Collected data
────────
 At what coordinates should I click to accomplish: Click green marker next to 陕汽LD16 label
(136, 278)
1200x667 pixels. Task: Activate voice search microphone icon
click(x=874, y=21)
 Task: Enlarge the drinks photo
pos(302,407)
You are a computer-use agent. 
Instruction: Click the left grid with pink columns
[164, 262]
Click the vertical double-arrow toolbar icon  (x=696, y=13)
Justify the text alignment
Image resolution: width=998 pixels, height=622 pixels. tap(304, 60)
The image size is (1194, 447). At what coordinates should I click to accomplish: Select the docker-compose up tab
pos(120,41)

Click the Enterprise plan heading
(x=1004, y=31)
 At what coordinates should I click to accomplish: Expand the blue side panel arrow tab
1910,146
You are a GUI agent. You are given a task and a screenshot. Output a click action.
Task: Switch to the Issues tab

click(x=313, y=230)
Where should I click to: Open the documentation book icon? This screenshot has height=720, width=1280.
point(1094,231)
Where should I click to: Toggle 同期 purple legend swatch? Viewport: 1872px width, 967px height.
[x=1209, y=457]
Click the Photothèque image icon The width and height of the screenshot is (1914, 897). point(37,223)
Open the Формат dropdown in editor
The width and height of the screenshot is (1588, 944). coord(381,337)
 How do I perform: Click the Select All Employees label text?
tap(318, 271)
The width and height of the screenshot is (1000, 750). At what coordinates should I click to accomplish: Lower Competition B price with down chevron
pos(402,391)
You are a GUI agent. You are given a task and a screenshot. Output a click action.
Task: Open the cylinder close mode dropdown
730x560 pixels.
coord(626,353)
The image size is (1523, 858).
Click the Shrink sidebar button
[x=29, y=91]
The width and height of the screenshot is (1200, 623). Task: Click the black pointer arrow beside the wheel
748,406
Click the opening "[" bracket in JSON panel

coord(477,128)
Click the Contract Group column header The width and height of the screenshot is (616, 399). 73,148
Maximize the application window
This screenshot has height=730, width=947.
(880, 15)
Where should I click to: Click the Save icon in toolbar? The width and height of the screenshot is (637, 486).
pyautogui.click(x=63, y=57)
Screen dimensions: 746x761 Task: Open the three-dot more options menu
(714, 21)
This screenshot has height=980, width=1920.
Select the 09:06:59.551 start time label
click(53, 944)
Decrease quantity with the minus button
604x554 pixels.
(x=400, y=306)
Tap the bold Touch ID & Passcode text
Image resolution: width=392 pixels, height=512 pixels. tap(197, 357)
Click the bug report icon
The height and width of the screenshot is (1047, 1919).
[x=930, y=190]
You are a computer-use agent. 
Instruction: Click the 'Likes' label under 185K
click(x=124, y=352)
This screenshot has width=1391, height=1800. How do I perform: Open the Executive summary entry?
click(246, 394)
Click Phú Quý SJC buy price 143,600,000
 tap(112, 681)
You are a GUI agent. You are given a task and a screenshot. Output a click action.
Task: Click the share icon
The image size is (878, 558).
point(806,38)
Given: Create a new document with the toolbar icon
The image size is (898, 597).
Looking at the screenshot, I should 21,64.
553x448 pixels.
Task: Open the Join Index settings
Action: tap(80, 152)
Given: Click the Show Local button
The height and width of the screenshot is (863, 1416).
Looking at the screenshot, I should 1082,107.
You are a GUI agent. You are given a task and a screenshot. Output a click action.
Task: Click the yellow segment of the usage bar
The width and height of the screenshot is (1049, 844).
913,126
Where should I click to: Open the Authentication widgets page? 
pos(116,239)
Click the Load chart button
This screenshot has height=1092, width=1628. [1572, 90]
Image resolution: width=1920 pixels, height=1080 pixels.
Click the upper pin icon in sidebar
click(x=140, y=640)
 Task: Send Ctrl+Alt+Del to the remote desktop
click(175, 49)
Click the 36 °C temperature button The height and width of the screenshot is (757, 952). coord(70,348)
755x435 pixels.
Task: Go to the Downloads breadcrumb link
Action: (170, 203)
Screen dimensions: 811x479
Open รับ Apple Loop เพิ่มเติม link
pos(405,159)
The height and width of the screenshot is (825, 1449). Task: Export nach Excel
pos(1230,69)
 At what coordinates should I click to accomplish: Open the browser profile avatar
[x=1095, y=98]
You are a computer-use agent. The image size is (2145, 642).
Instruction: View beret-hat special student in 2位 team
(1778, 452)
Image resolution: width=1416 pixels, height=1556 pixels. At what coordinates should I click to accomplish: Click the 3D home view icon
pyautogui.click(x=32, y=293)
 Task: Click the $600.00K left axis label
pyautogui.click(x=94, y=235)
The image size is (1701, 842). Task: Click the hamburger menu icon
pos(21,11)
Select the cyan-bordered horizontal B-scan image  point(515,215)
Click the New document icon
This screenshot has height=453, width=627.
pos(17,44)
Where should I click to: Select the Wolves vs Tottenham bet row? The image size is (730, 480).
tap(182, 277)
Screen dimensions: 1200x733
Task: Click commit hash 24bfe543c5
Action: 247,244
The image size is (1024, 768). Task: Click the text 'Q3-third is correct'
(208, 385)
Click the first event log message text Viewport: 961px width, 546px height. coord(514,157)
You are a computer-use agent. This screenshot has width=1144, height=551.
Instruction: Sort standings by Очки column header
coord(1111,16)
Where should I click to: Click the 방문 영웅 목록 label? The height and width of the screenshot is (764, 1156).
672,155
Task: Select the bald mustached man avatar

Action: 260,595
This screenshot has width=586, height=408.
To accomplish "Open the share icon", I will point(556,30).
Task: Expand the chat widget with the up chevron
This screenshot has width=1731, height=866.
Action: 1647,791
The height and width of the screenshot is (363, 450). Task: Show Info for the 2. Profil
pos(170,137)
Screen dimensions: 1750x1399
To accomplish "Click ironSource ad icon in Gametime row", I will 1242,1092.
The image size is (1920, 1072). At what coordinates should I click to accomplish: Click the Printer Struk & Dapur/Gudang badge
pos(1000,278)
────────
• _TASK BRIEF_
Please output each entry above exactly, leaving nothing out.

• _ANSWER SECTION_
 At what coordinates should I click to accomplish: Click green marker next to 陕汽LD16 label
(136, 278)
1200x667 pixels. Task: Activate voice search microphone icon
click(x=874, y=21)
 Task: Enlarge the drinks photo
pos(302,407)
You are a computer-use agent. 
Instruction: Click the left grid with pink columns
[164, 262]
Click the vertical double-arrow toolbar icon  (x=696, y=13)
Justify the text alignment
Image resolution: width=998 pixels, height=622 pixels. tap(304, 60)
The image size is (1194, 447). At what coordinates should I click to accomplish: Select the docker-compose up tab
pos(120,41)

Click the Enterprise plan heading
(x=1004, y=31)
 At what coordinates should I click to accomplish: Expand the blue side panel arrow tab
1910,146
You are a GUI agent. You are given a task and a screenshot. Output a click action.
Task: Switch to the Issues tab

click(x=313, y=230)
Where should I click to: Open the documentation book icon? This screenshot has height=720, width=1280.
point(1094,231)
Where should I click to: Toggle 同期 purple legend swatch? Viewport: 1872px width, 967px height.
[x=1209, y=457]
Click the Photothèque image icon The width and height of the screenshot is (1914, 897). point(37,223)
Open the Формат dropdown in editor
The width and height of the screenshot is (1588, 944). coord(381,337)
 How do I perform: Click the Select All Employees label text?
tap(318, 271)
The width and height of the screenshot is (1000, 750). At what coordinates should I click to accomplish: Lower Competition B price with down chevron
pos(402,391)
You are a GUI agent. You are given a task and a screenshot. Output a click action.
Task: Open the cylinder close mode dropdown
730x560 pixels.
coord(626,353)
The image size is (1523, 858).
Click the Shrink sidebar button
[x=29, y=91]
The width and height of the screenshot is (1200, 623). Task: Click the black pointer arrow beside the wheel
748,406
Click the opening "[" bracket in JSON panel

coord(477,128)
Click the Contract Group column header The width and height of the screenshot is (616, 399). 73,148
Maximize the application window
This screenshot has height=730, width=947.
(880, 15)
Where should I click to: Click the Save icon in toolbar? The width and height of the screenshot is (637, 486).
pyautogui.click(x=63, y=57)
Screen dimensions: 746x761 Task: Open the three-dot more options menu
(714, 21)
This screenshot has height=980, width=1920.
Select the 09:06:59.551 start time label
click(53, 944)
Decrease quantity with the minus button
604x554 pixels.
(x=400, y=306)
Tap the bold Touch ID & Passcode text
Image resolution: width=392 pixels, height=512 pixels. tap(197, 357)
Click the bug report icon
The height and width of the screenshot is (1047, 1919).
[x=930, y=190]
You are a computer-use agent. 
Instruction: Click the 'Likes' label under 185K
click(x=124, y=352)
This screenshot has width=1391, height=1800. How do I perform: Open the Executive summary entry?
click(246, 394)
Click Phú Quý SJC buy price 143,600,000
 tap(112, 681)
You are a GUI agent. You are given a task and a screenshot. Output a click action.
Task: Click the share icon
The image size is (878, 558).
point(806,38)
Given: Create a new document with the toolbar icon
The image size is (898, 597).
Looking at the screenshot, I should 21,64.
553x448 pixels.
Task: Open the Join Index settings
Action: tap(80, 152)
Given: Click the Show Local button
The height and width of the screenshot is (863, 1416).
Looking at the screenshot, I should 1082,107.
You are a GUI agent. You are given a task and a screenshot. Output a click action.
Task: Click the yellow segment of the usage bar
The width and height of the screenshot is (1049, 844).
913,126
Where should I click to: Open the Authentication widgets page? 
pos(116,239)
Click the Load chart button
This screenshot has height=1092, width=1628. [1572, 90]
Image resolution: width=1920 pixels, height=1080 pixels.
Click the upper pin icon in sidebar
click(x=140, y=640)
 Task: Send Ctrl+Alt+Del to the remote desktop
click(175, 49)
Click the 36 °C temperature button The height and width of the screenshot is (757, 952). coord(70,348)
755x435 pixels.
Task: Go to the Downloads breadcrumb link
Action: (170, 203)
Screen dimensions: 811x479
Open รับ Apple Loop เพิ่มเติม link
pos(405,159)
The height and width of the screenshot is (825, 1449). Task: Export nach Excel
pos(1230,69)
 At what coordinates should I click to accomplish: Open the browser profile avatar
[x=1095, y=98]
You are a computer-use agent. The image size is (2145, 642).
Instruction: View beret-hat special student in 2位 team
(1778, 452)
Image resolution: width=1416 pixels, height=1556 pixels. At what coordinates should I click to accomplish: Click the 3D home view icon
pyautogui.click(x=32, y=293)
 Task: Click the $600.00K left axis label
pyautogui.click(x=94, y=235)
The image size is (1701, 842). Task: Click the hamburger menu icon
pos(21,11)
Select the cyan-bordered horizontal B-scan image  point(515,215)
Click the New document icon
This screenshot has height=453, width=627.
pos(17,44)
Where should I click to: Select the Wolves vs Tottenham bet row? The image size is (730, 480).
tap(182, 277)
Screen dimensions: 1200x733
Task: Click commit hash 24bfe543c5
Action: 247,244
The image size is (1024, 768). Task: Click the text 'Q3-third is correct'
(208, 385)
Click the first event log message text Viewport: 961px width, 546px height. coord(514,157)
You are a computer-use agent. This screenshot has width=1144, height=551.
Instruction: Sort standings by Очки column header
coord(1111,16)
Where should I click to: Click the 방문 영웅 목록 label? The height and width of the screenshot is (764, 1156).
672,155
Task: Select the bald mustached man avatar

Action: 260,595
This screenshot has width=586, height=408.
To accomplish "Open the share icon", I will point(556,30).
Task: Expand the chat widget with the up chevron
This screenshot has width=1731, height=866.
Action: 1647,791
The height and width of the screenshot is (363, 450). Task: Show Info for the 2. Profil
pos(170,137)
Screen dimensions: 1750x1399
To accomplish "Click ironSource ad icon in Gametime row", I will 1242,1092.
The image size is (1920, 1072). At what coordinates should I click to accomplish: Click the Printer Struk & Dapur/Gudang badge
pos(1000,278)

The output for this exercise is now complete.